Court and Zoya infiltrate Altman's house later that night to give him the phone. Brewer, working with Drexler, finds out about Velesky's meeting with Altman, leading Rudenko and his men to storm Altman's house with a sleeper cell of pro-Russian separatists from Ukraine. Gentry rescues Altman, although Rudenko kidnaps his family and puts them with the Ukrainians in a safehouse in New Jersey. Deducing that Gentry had survived and is working with Lacy, Brewer also finds out that Kirby is on the Russians' payroll.

The next day, Court, Zoya and Lacy pinpoint the Altman family's location, as Velesky accompanies Altman to his office to compile the data and send it to Washington Post journalist Catherine King. (Note: King had previously appeared in Back Blast) The Ukrainian separatists hand over the hostages to Rudenko and his men, who transport them to Teterboro Airport, where Court, Zoya and Lacy follow them. The separatists storm Altman's office and kill Velesky and later Altman, who nevertheless manages to email the files to King.

Court and Zoya storm the airport, where Drexler and Brewer had arrived. Court kills Rudenko after a struggle as Zoya rescues the hostages. She finds herself cornered by Brewer, who is then shot dead by Lacy.

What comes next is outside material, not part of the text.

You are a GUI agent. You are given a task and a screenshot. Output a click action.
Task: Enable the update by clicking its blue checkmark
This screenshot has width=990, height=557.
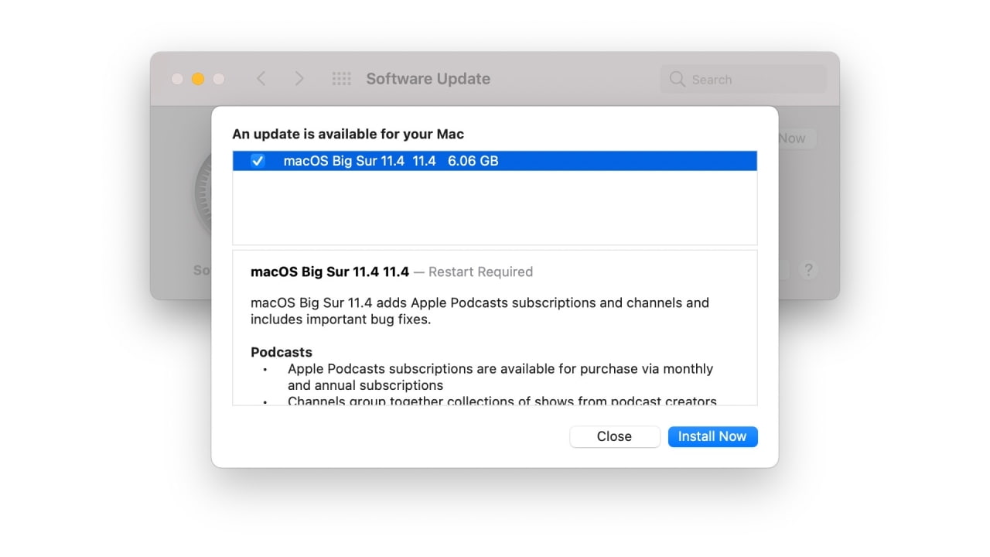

Court implores Lacy to let himself take the fall for Brewer's death, as she is later promoted within the CIA. While the trade summit is successful, King's report leads to resignations of politicians reported to be under the Kremlin's payroll, Spanov's death, and Kirby's resignation from the CIA, while the Ukrainian separatists are later arrested by the NYPD. Court and Zoya decide to stay together.

==Characters==
- Courtland "Court" Gentry: aka the Gray Man, aka Violator, aka Sierra Six; a freelance intelligence asset; a former CIA contract officer; a former CIA Special Activities Division (Ground Branch) paramilitary operations officer
- Vitali Peskov: The president of the Russian Federation
- Eddison John: The attorney-at-law, Castries, Saint Lucia
- Daniil Spanov: The director of the Security Council, Russian Federation
- Igor Krupkin: The Russian financial planner
- Alexander Velesky: A banker for Brucker Söhne Holdings, Zurich, Switzerland
- Luka Rudenko: CIA code name Matador; The major GRU (Russian military intelligence), Unit 29155
- Ulan Bakiyev: The starshina (sergeant major), GRU (Russian military intelligence), Unit 29155
- Ezra Altman: The American forensic accountant
- Petro Mozgovoy: The intelligence officer, Donetsk People's Republic Security Service Battalion
- Henry Calvin: The attorney, Hartley, Hill, and Prescott, LLC, New York City
- Sebastian Drexler: The Swiss freelance intelligence asset
- Angela Lacy: The senior operations officer, Directorate of Operations, CIA
- Suzanne Brewer: The special assistant to the deputy director for operations, CIA
- Jay Kirby: The director, CIA
- Zoya Zakharova: code name Banshee; the freelance intelligence asset; former SVR (Russian foreign intelligence) operative; former CIA contract asset

==Development==
Burner was inspired by the Russian invasion of Ukraine in 2022. In an interview with WECT, Greaney said: "It’s not a war novel. It’s an espionage novel. Not one page takes place inside Ukraine. But the Kremlin’s dealings around the world is at the backdrop of it. So I spent last spring and summer trying to figure out where the world would be next February and writing a book about it."

==Reception==
===Commercial===
Burner debuted at number five at the Combined Print and E-Book Fiction category of the New York Times bestseller list for the week of March 12, 2023, making it Greaney's seventh top 10 novel in the Gray Man series. It also debuted at number seven on the Hardcover Fiction category of the same list.

===Critical===
Kirkus Reviews praised the book: "Hardcore action here. Greaney and the Gray Man are on their game." Thriller novel reviewer The Real Book Spy hails Greaney, stating that the author "delivers another heat-seeking thrill ride that’s not to be missed".